Who Will Lead Canada’s Next Government?

Analysis and Predictions with Dr. Normand Perreault.

By Leah Ching, Staff Writer

 

After three leading polls presented three different predictions as to which party would win the federal election, Canadians were left more confused than ever, and for good reason. The race has been presented frequently as a three-way contest, with each major poll giving different answers as to which party was in the lead. The data available indicates an extremely tight race to the finish between the Conservatives and Liberals; with the NDP slightly falling behind since these last major polling results were published.

 

Dr. Normand Perreault of the Political Science department offered an insightful presentation on how to analyze polling data and predict the outcome of this election. His presentation centered on using the statistics, polls, and data to make an informed prediction that “limited the range of one’s fantasies.”

 

Students, all eager to know who would lead Canada’s government for the next four years, attended Perrault’s presentation hoping for a decisive prediction.

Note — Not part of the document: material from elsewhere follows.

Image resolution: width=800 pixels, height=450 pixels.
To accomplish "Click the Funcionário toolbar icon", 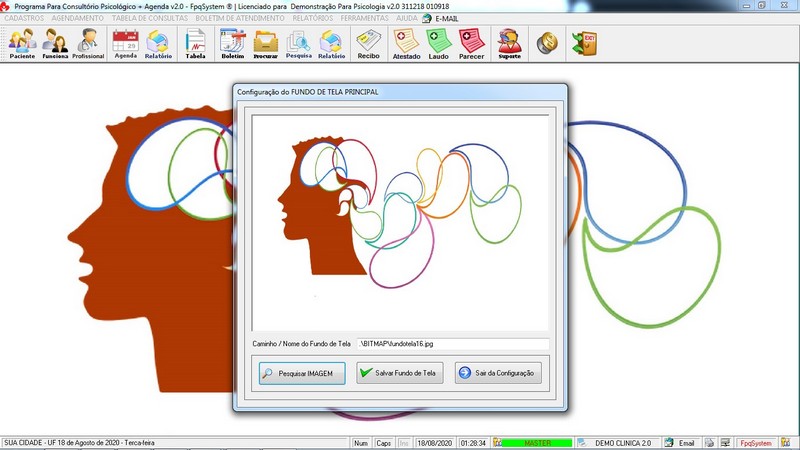I will click(55, 44).
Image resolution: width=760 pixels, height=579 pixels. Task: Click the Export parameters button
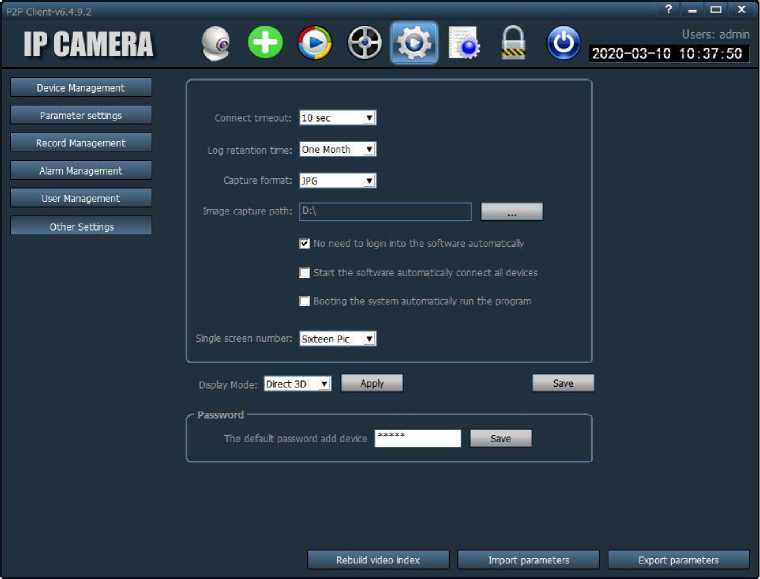pos(678,560)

The discussion made use of many charts, graphs, statistics and polls, as Perreault explained to students, “Why do we focus on this? … Because it shakes us out of our dreams.”

 

In his presentation he looked at the number of undecided voters, which was only around 11.8%, and then identified a distinction between ridings that were already “clinched” (already safe to assume which party would win here) versus other ridings still in play. Doing so he used a 7% cut off mark. Perreault identified a total of 64 seats still possibly in play.

 

During the presentation, students looked at maps and noted the interesting patterns that appeared in certain areas; such as in Quebec, where the issue of the Niquab has largely dominated politics. Interestingly, Perreault noted that British Columbia might be the one to decide this election, with 14 seats still undecided at the time, making this a significant battleground for campaigners.

 

Also examined was what parties would gain votes if the Conservatives lost ground in certain areas. In B.C, the NDP stands to gain, whereas in Ontario, the Liberals would be the ones taking votes from the incumbents.

 

About the NDP, Perreault noted that their best-case scenario is around 33 more seats, so with a solid backing in about 85 ridings, the NDP doesn’t have much to gain or much to lose. The Conservatives and Liberals have a lot more room outside their core to make gains and suffer losses. Where it’s a safe game for the NDP, it’s not for the Conservative and Liberals.

 

Something to play a large role in the election is the phenomenon of “vote parking,” which makes reference to the idea that people express a different opinion at the beginning of the election, but this can change coming toward the end when the pressure is on.

 

Perreault also offered that government fatigue and low voter turnout might result in a loss for the Conservatives. “Democratic elections are like festivals. People mimic release from oppression, this is why it’s so important to emphasize themes of change and hope, must be momentous, historical, and promise to liberate.”

 

In the end, Dr. Perreault said he was not a betting man, but his prediction was that of a Liberal minority, or a Conservative minority government, noting that there is any flip or shift to be had, the Liberals would benefit. If the Conservatives are to suffer a loss, this may come about due to government fatigue, low voter turnout, and the state of the economy – in which case the Liberals will reap most of the benefits.